According to Mr Dien Hoang, Director of the State Bank of Vietnam (SBV), Gia Lai Branch (SBV Gia Lai), the rapid and stable increase in credit growth of the provincial banking system (20 percent/year on average) is the factor behind Gia Lai's average GDP growth being consistently higher than the national average for many years.
In the first 7 months of 2013, the province had established two more branches of commercial banks: Lien Viet Post Joint Stock Commercial Bank and the Joint Stock Commercial Bank for Investment and Development of Southern Gia Lai. There are now 25 credit organisations including 6 branches of State-owned commercial banks, 11 units of joint stock commercial banks, 1 branch of the Vietnam Bank for Social Policies, 1 branch of the Development Bank and 6 people’s credit funds. Accordingly, as of the end of June 2013, the total funds mobilized over the area reached VND18 trillion, increasing by 11.1 percent compared to last year; the total outstanding loan was up to VND32 trillion, increasing 8.8 percent compared to last year. Especially, branches of commercial banks have launched 26 incentive credit programmes (interest rate of between 7 percent and 10 percent per year) for 1,364 customers with a loanof VND1,329 billion. Credit fund structure also has suitable movements: an increase in the proportion of outstanding balance of manufacturers, particularly in advantageous areas of the province such as rubber, pepper, hydroelectricity; and a decrease in the proportion of outstanding balance of discouraged sectors: real estate, consumption. Outstanding loan balance for rural - agriculture development increases 39 percent compared to the same period of last year, equal to VND14,656 billion, or 45.8 percent of total outstanding balance; loan outstanding balance for export reaches 1,642 billion counting for 5.1 percent total outstanding balance, an increase of 5 percent so far this year; outstanding loan balance for discouraged sectors, down 46.6 percent in comparison with the beginning of the year, currently at VND268 billion, counting for 0.8 percent total outstanding balance.
Facing common difficulties of the economy, the Vietnamese Government and the State Bank of Vietnam have oriented and adopted various solutions in order to make the banking system and credit institutions healthier. Particularly SBV Gia Lai concentrates on the following contents: actively seeking to expand credit together with monitoring credit quality and deploying solutions to bad debts.
Right from the beginning of this year, SBV Gia Lai directed local banks to build up a credit plan which could ensure credit growth in line with the need for the province’s socio-economic development as well as abilities of each unit (planned to increase 17 percent in 2003 compared to 2012). Simultaneously, SBV Gia Lai annually directs local banks who are in loan relationship to analyse and rate enterprises’ financial conditions, submit general reports to the central bank and each provincial banks for direction and government purposes, to improve credit quality and lower risks (currently, bad debts only account for 0.95 percent of total debts).

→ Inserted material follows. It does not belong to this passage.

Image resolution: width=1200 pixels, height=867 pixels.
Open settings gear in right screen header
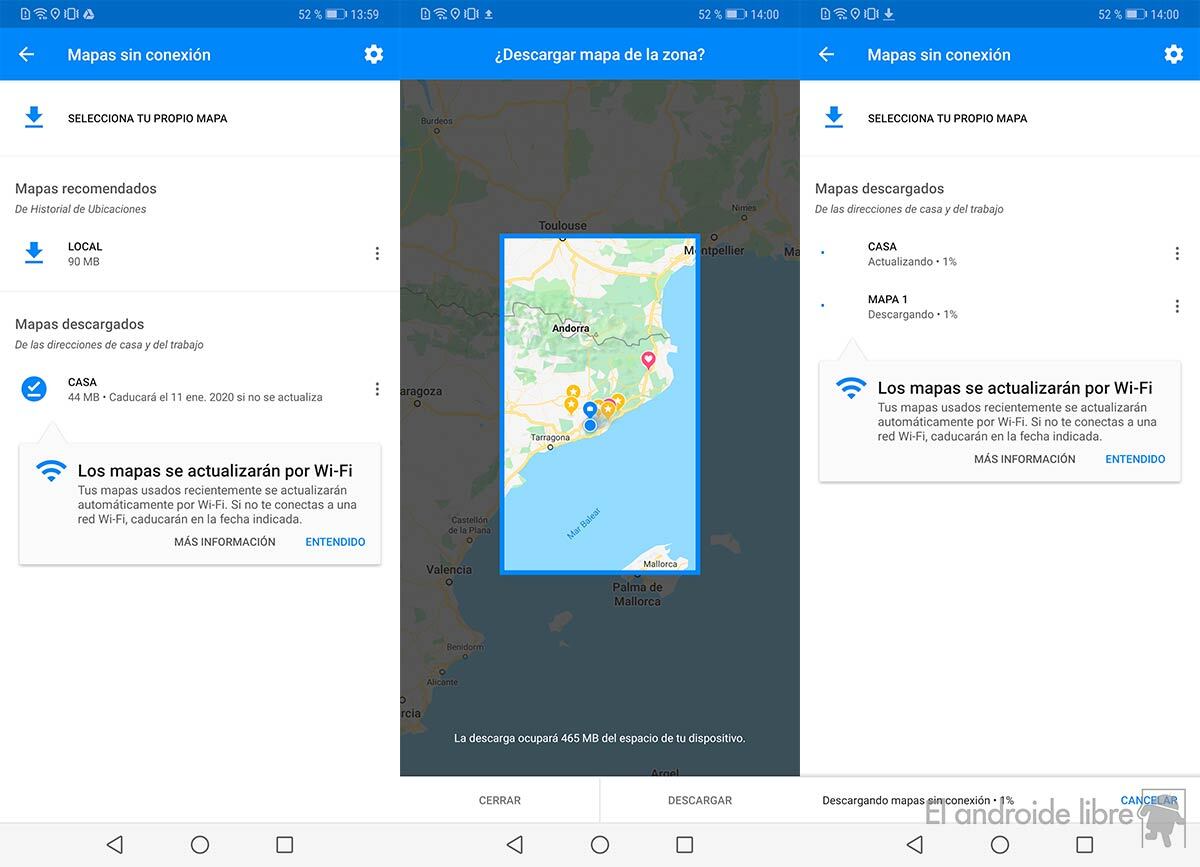pyautogui.click(x=1173, y=55)
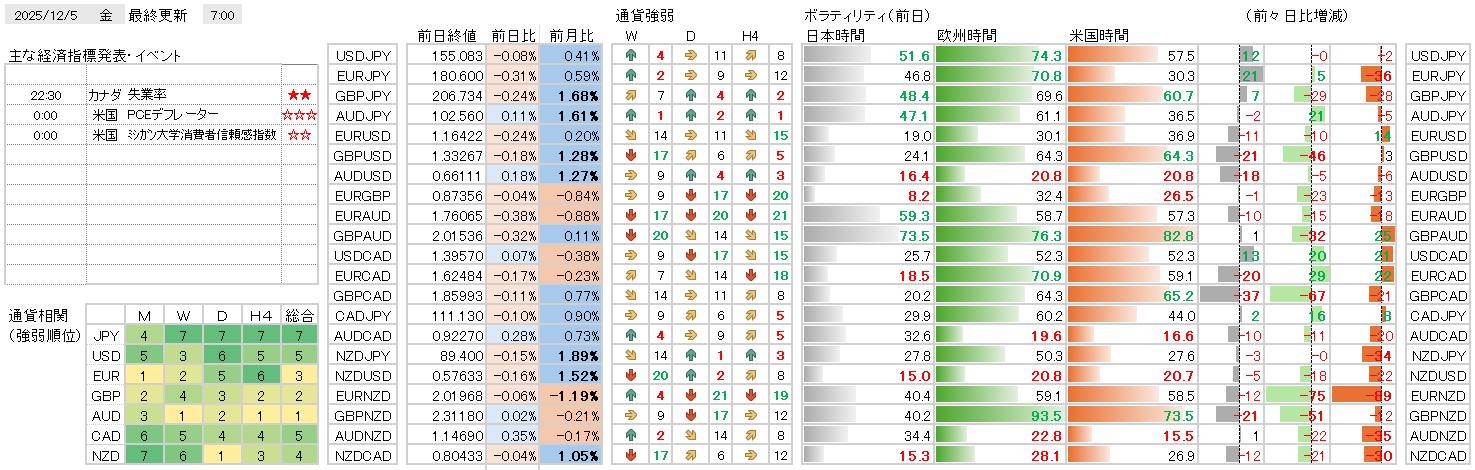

According to Mr Dien Hoang, in order to share difficulties with enterprises, the banking sector will support them in terms of capital use consultation, service cost reduction, take suitable measures so that credit institutions can strongly focus their capital on local economic development, especially to meet the demand for capital for the production of agriculture, urban areas, electricity, exports; small and medium labour-intensive enterprises, efficient projects and supporting industries.
Based on the province’s targets for socio-economic development and the industry’s general orientation, SBV’s branch in Gia Lai has set the orientation of development in 2013 as follows: Mobilised capital reaches VND19,450 billion, increasing 20 percent in comparison with 2012; outstanding loan reaches VND34,430 billion, increasing 17 percent in comparison with 2012; control and keep bad debt rate lower than 2 percent of total debts; continue to implement Resolution 01/NQ-CP, 02/NQ-Cp dated Jan 07 2013 by the Government, Direction 01/CT-NHNN dated Jan 31, 2013 by SBV, particularly deploy solutions to resolving difficulties in production – business, supporting markets, coping with bad debts, and making loans for housing assistance as directed by the Government and the SBV.
Firmly focus on meeting targets of capital mobilization, credit balance; accelerate non-cash payment and gradually reduce loan interest rate to be compatible with mobilization interest rate; follow up the list of projects calling for investment and the provincial need for capital for socio-economic development in order to ensure that investment of credit capital has its own key points; give capital priority to production-business, rural – agricultural sectors, exports and supporting industries; expand utility services such as issuing card, installing ATM, POS to meet the increasing demands of businesses and all walks of people.